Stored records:
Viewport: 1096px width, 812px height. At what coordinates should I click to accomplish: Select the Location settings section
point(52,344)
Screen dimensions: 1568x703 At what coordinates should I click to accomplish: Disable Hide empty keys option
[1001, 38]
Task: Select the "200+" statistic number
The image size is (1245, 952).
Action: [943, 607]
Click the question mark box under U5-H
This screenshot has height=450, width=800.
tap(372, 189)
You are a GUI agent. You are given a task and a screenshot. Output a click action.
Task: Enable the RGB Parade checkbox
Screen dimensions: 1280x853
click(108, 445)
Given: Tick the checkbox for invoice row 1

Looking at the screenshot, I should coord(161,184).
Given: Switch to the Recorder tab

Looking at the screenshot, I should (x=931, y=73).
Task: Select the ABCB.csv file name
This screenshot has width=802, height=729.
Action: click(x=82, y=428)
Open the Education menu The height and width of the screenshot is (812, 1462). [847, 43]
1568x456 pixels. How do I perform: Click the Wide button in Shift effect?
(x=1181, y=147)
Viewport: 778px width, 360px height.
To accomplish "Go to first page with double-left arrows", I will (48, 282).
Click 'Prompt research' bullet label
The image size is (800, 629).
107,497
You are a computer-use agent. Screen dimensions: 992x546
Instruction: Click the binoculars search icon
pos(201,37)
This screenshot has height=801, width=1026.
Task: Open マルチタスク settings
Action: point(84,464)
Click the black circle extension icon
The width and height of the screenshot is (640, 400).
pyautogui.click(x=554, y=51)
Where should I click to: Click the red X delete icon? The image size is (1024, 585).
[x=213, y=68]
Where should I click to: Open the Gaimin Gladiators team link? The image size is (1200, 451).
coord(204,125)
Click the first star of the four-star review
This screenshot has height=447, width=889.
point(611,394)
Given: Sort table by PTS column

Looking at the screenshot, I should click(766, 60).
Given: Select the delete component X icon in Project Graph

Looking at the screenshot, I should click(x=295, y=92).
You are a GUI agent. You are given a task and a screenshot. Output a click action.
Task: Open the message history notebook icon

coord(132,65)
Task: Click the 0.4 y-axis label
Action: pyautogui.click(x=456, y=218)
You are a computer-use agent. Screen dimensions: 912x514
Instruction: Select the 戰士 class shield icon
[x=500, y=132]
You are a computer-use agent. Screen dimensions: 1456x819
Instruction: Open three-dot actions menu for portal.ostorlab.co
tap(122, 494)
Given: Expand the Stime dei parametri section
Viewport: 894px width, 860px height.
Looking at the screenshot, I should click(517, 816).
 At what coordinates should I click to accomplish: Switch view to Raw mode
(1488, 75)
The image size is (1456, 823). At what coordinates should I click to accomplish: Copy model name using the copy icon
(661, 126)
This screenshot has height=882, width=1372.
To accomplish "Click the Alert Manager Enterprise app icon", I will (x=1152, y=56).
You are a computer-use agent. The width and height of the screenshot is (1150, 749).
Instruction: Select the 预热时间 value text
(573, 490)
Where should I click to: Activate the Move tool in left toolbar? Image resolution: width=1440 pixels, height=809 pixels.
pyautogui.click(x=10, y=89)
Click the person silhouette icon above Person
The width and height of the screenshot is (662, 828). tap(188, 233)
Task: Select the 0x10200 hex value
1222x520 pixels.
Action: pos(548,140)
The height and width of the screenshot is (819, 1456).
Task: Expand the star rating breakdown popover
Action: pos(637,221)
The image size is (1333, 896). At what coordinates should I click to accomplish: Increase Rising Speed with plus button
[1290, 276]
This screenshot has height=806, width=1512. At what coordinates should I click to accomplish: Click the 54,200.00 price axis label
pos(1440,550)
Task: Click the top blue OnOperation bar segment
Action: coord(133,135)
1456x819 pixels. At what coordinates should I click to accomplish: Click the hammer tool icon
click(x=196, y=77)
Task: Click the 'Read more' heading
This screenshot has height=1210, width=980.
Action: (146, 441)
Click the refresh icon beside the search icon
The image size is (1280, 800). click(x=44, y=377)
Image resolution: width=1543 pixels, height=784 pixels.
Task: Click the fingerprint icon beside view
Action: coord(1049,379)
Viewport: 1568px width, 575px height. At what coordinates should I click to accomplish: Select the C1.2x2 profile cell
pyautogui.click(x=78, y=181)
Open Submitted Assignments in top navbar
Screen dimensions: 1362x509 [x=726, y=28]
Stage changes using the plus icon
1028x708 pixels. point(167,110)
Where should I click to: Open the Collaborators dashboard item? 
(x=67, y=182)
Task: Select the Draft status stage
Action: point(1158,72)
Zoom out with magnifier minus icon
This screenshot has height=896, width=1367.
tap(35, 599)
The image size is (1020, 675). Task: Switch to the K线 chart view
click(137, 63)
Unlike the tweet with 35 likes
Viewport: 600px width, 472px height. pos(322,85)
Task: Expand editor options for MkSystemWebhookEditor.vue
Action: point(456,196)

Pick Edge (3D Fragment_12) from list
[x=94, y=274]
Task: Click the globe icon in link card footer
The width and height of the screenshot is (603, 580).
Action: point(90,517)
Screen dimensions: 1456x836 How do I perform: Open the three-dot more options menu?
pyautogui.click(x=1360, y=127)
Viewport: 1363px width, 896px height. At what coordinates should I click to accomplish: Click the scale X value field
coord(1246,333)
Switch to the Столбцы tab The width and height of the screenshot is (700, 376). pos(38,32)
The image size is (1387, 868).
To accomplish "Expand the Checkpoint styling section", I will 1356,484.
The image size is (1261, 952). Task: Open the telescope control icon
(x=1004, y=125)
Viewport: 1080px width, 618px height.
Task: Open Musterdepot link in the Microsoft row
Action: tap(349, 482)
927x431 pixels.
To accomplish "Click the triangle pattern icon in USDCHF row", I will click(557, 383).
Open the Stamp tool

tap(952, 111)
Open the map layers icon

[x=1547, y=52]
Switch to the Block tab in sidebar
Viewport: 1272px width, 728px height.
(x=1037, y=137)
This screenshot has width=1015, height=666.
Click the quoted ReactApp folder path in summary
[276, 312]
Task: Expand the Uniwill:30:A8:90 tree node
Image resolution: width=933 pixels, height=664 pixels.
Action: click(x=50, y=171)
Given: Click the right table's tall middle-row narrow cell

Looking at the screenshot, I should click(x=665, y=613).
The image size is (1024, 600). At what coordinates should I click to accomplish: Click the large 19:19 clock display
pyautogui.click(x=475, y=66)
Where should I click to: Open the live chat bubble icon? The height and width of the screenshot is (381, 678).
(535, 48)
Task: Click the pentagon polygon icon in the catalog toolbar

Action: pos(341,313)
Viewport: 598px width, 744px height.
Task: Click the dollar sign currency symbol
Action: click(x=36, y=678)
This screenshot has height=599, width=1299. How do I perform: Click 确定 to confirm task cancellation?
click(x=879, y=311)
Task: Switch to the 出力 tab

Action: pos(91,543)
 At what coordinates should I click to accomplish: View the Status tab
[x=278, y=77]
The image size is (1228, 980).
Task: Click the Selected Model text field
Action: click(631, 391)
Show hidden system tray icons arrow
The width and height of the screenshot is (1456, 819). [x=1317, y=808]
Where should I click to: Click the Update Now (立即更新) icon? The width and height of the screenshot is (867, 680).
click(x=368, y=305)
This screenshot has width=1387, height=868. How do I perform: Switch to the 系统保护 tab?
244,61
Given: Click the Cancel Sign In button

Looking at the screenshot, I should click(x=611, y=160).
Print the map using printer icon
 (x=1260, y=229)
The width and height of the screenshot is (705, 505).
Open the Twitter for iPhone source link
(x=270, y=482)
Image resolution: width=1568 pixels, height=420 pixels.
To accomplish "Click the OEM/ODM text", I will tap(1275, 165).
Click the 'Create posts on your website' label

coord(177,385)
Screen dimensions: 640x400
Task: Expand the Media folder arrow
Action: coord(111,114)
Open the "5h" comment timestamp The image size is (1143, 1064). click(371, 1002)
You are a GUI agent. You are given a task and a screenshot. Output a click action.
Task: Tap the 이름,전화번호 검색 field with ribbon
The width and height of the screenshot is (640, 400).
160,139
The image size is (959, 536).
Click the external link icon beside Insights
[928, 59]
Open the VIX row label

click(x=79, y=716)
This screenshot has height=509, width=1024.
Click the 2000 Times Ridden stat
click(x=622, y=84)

• [WHAT THE TASK ASKS] How many lines in the records above contain the string "more"? Reply with the number alone.

• [SOLUTION TO THE PROBLEM] 2